Whisking Egg Whites
Photography by: Jason Hamilton
Everything you need to know to get perfectly whisked egg whites every time.
When you whisk egg whites what you are actually doing is whisking air into them. The result is tiny little bubbles of air living inside your egg whites. It is these air bubbles that give egg white based desserts that light and airy texture.
A great example to demonstrate how these little air bubbles live inside the egg whites is that of the souffle. A souffle consists of predominantly whisked egg whites, in other words eggs whites full of little air bubbles. These air bubbles when put in the oven expand (as any air does when heated) and it is this expansion of air trapped in those little bubbles that causes a well made souffle to so impressively stand up out of dish.

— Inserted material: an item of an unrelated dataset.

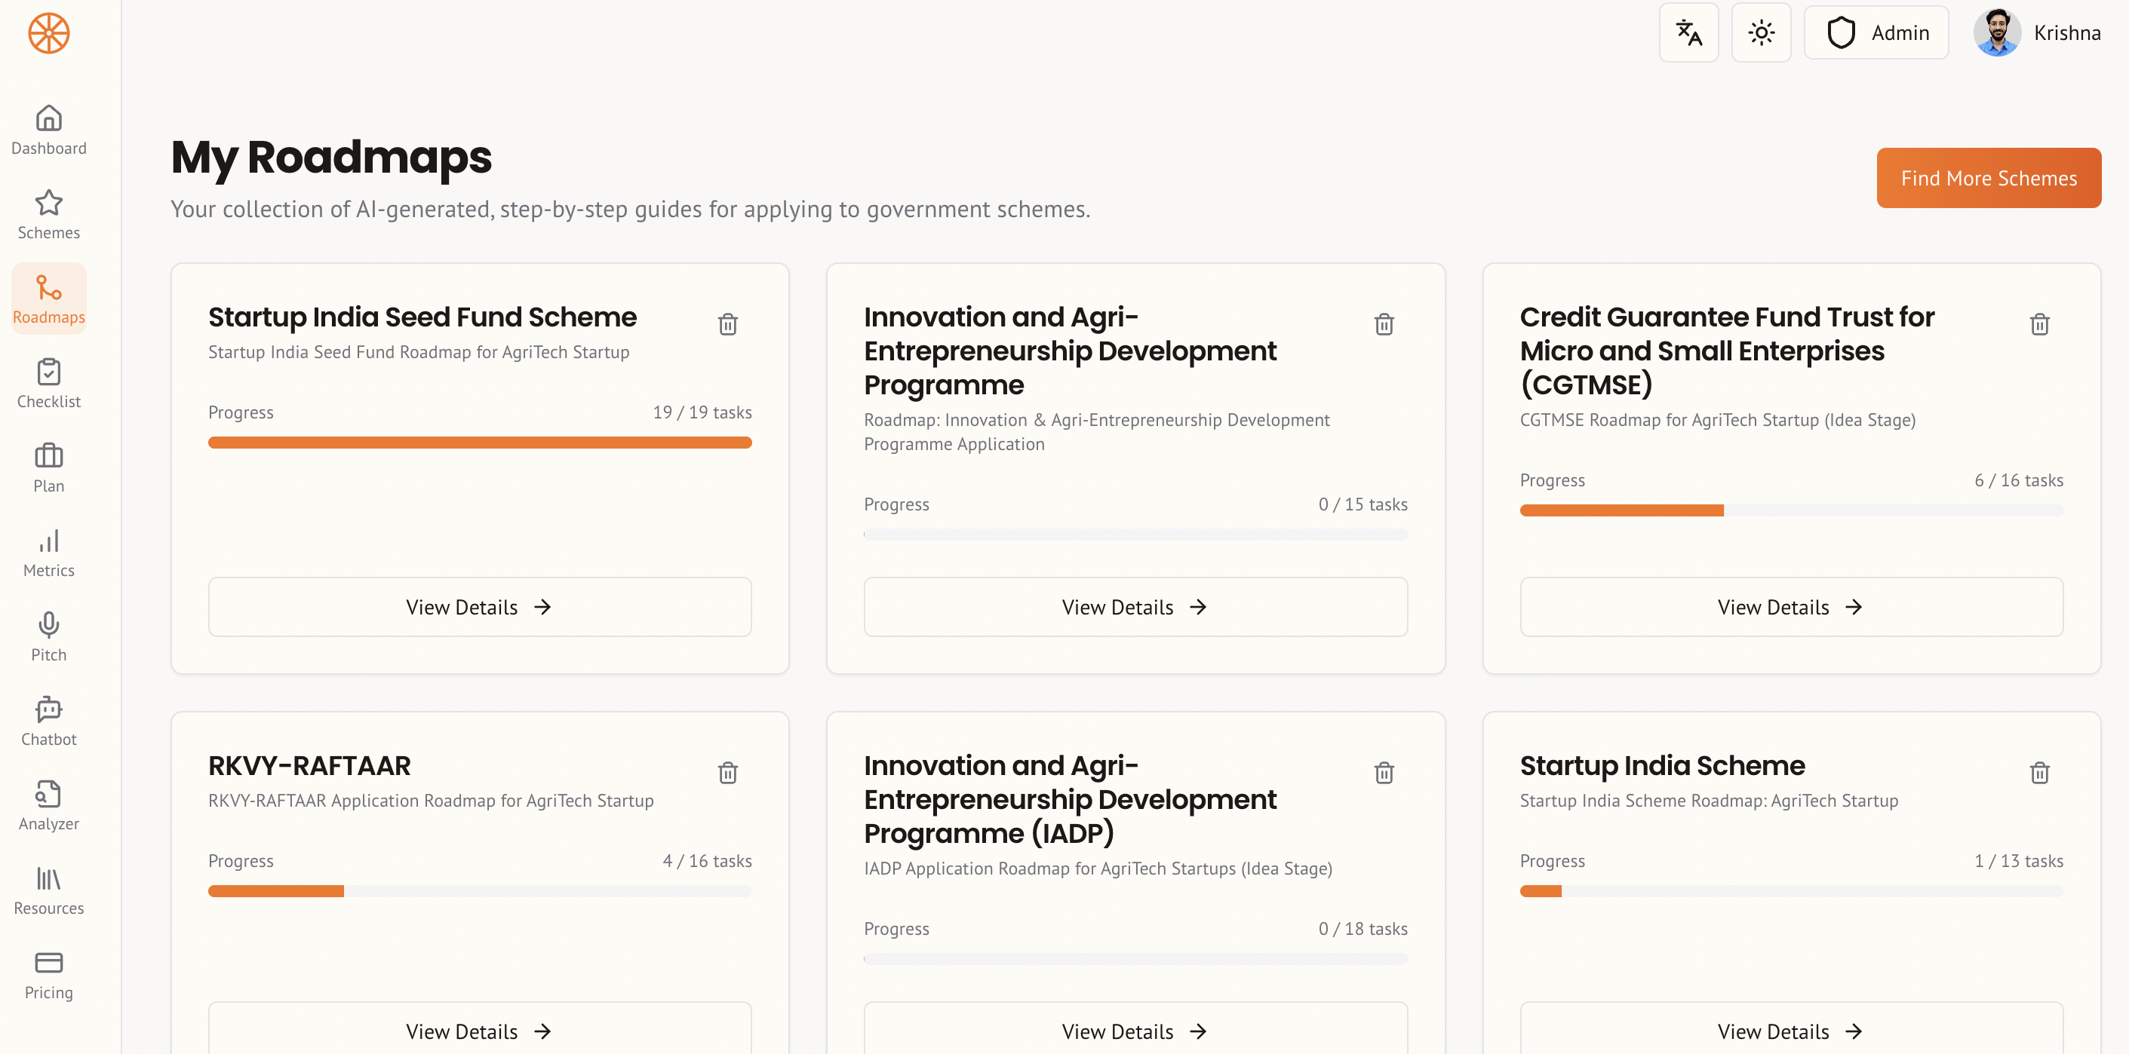Toggle light/dark theme with the sun icon
This screenshot has height=1054, width=2129.
click(x=1760, y=32)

Whether whisking egg whites for a souffle, meringue or mousse the key is having the right tools for the job. Those tools come down to 3 things; fresh room temperature eggs, a balloon whisk, and a very clean large stainless steel bowl.
Allow me to explain why these are the 3 most important things to consider when whisking egg whites.

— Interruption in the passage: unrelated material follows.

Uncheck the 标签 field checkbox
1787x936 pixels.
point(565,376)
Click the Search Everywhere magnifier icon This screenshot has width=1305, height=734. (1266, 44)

- Place the egg whites in the stainless steel bowl.
- Add a small pinch of salt (optional).
- Whisk vigorously with the balloon whisk until desired consistency is achieved.
- Egg whites whisked to soft peaks will appear slightly foamy and will leave a soft rounded trail where the whisk has been. Soft peaks are what you want for souffles and mousses as they will be folded with other ingredients. Stiff whites do not incorporate other ingredients well.
- Egg whites whisked to stiff peaks will feel harder to move the whisk through, they will appear shiny and they will stay standing up in peaks when you lift them up with the whisk. Stiff peak egg whites are what you want for meringue nests or Pavlova's.
- Egg whites that have been over whisked will start to form little individual sections, as though the whole mix is a series of small cotton balls piled together.